Exercise input |
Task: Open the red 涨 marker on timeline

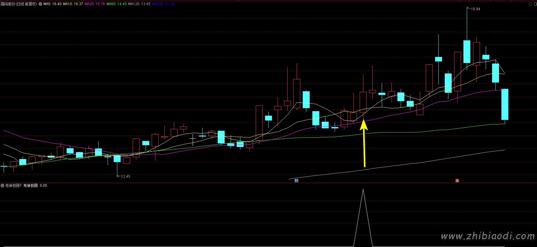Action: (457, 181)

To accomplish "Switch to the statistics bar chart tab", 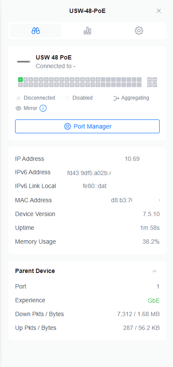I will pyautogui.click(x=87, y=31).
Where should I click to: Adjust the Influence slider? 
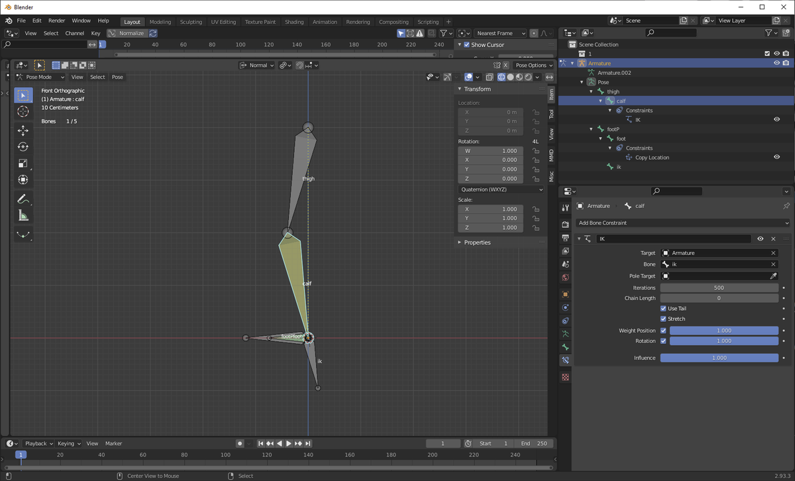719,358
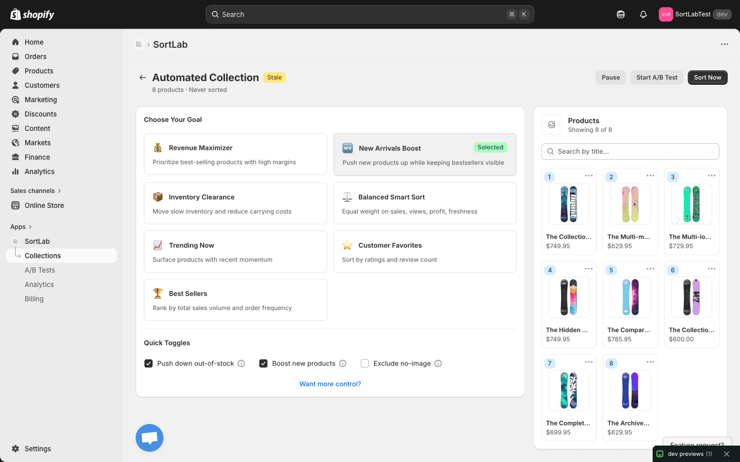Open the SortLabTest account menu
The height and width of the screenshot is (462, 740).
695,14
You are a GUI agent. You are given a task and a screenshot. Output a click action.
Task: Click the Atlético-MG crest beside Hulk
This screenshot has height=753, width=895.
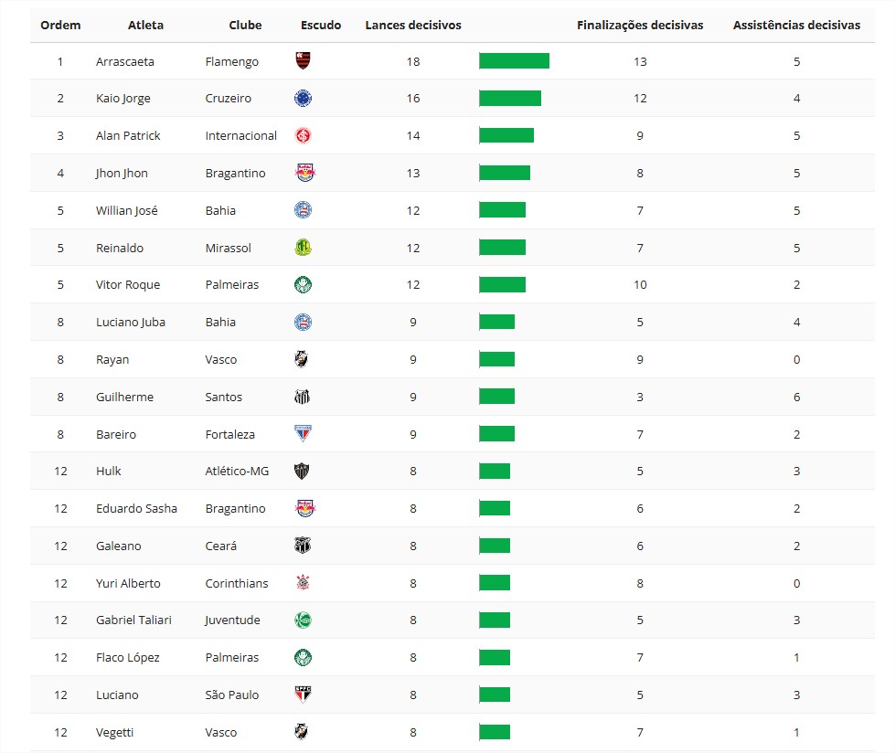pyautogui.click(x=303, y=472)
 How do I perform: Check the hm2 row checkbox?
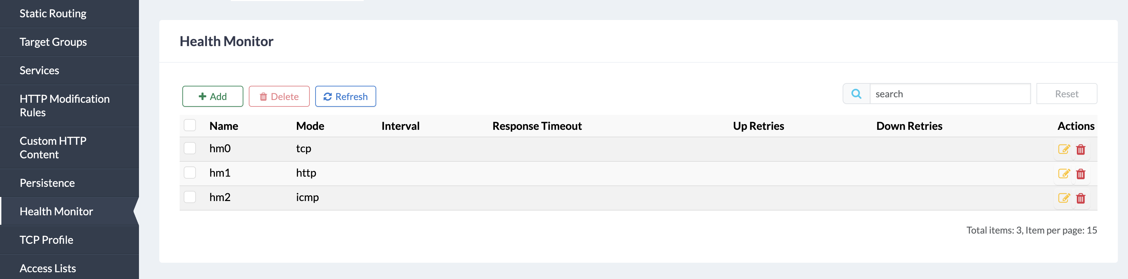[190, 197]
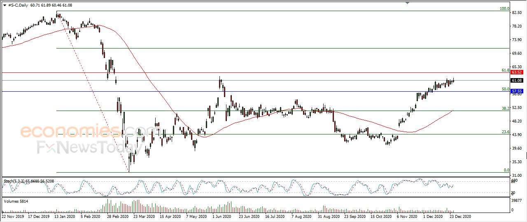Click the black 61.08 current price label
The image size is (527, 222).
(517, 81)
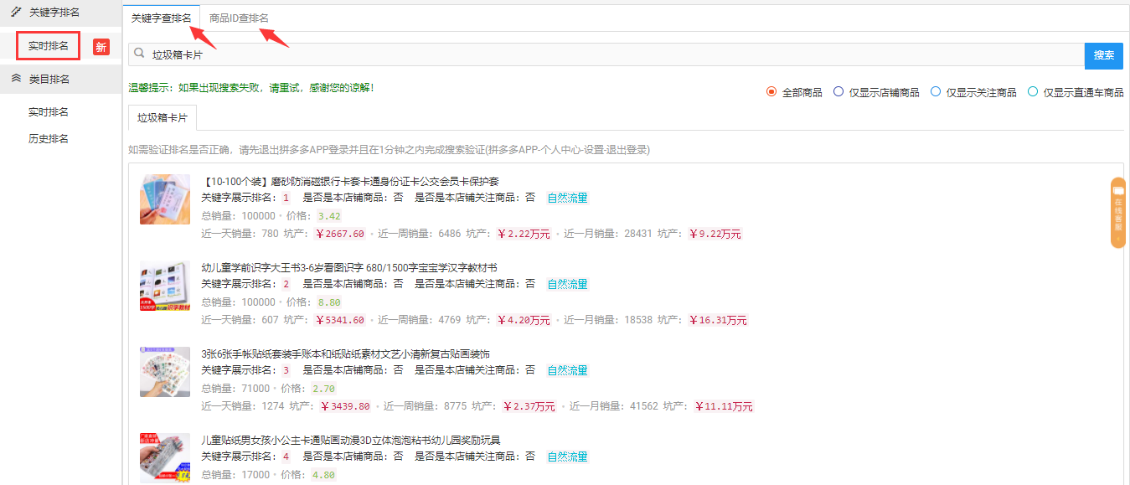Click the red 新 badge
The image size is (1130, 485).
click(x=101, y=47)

==

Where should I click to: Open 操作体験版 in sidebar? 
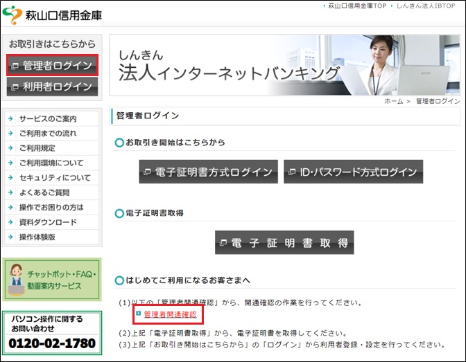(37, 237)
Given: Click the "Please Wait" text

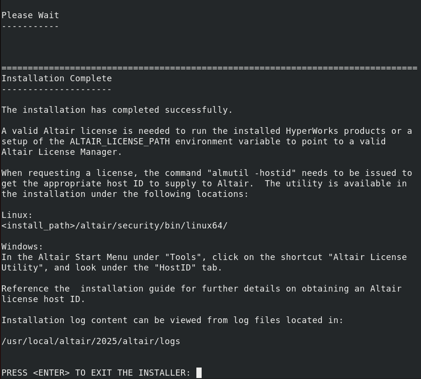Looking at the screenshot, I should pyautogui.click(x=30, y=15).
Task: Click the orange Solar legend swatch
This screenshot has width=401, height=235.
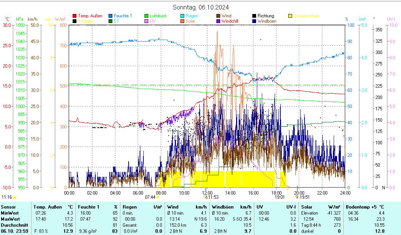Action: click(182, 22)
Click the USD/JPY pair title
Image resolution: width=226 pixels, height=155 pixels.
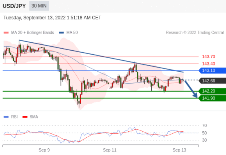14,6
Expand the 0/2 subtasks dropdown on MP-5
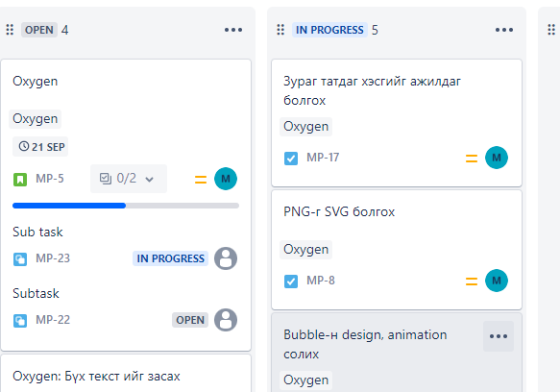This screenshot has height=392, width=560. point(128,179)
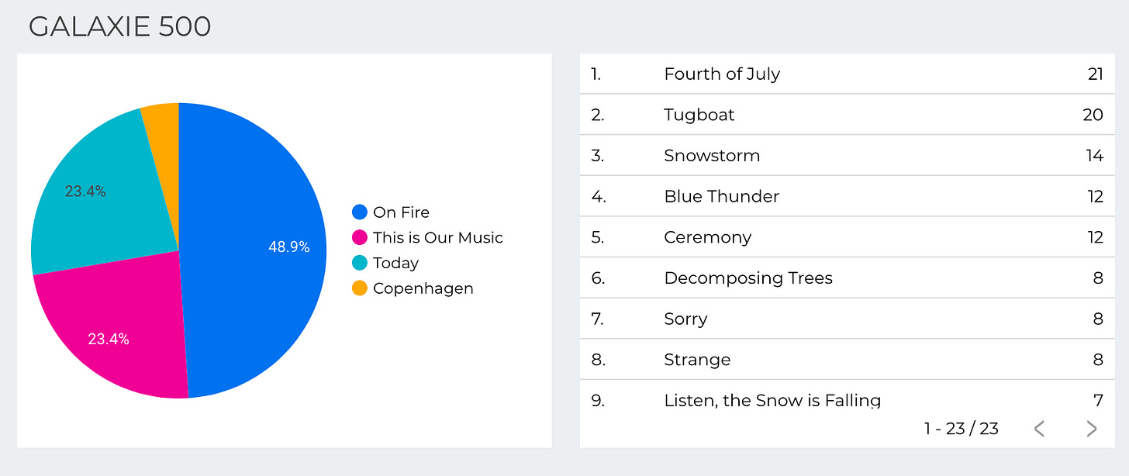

---

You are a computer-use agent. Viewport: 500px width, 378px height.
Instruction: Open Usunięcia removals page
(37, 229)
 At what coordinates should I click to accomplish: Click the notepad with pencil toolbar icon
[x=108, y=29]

Problem details |
In the records above, find each line that mentions the word "agent", and copy it.

Reply |
You are a GUI agent. You are given a task and a screenshot. Output a click action.
You are a computer-use agent. Viewport: 500px width, 378px height.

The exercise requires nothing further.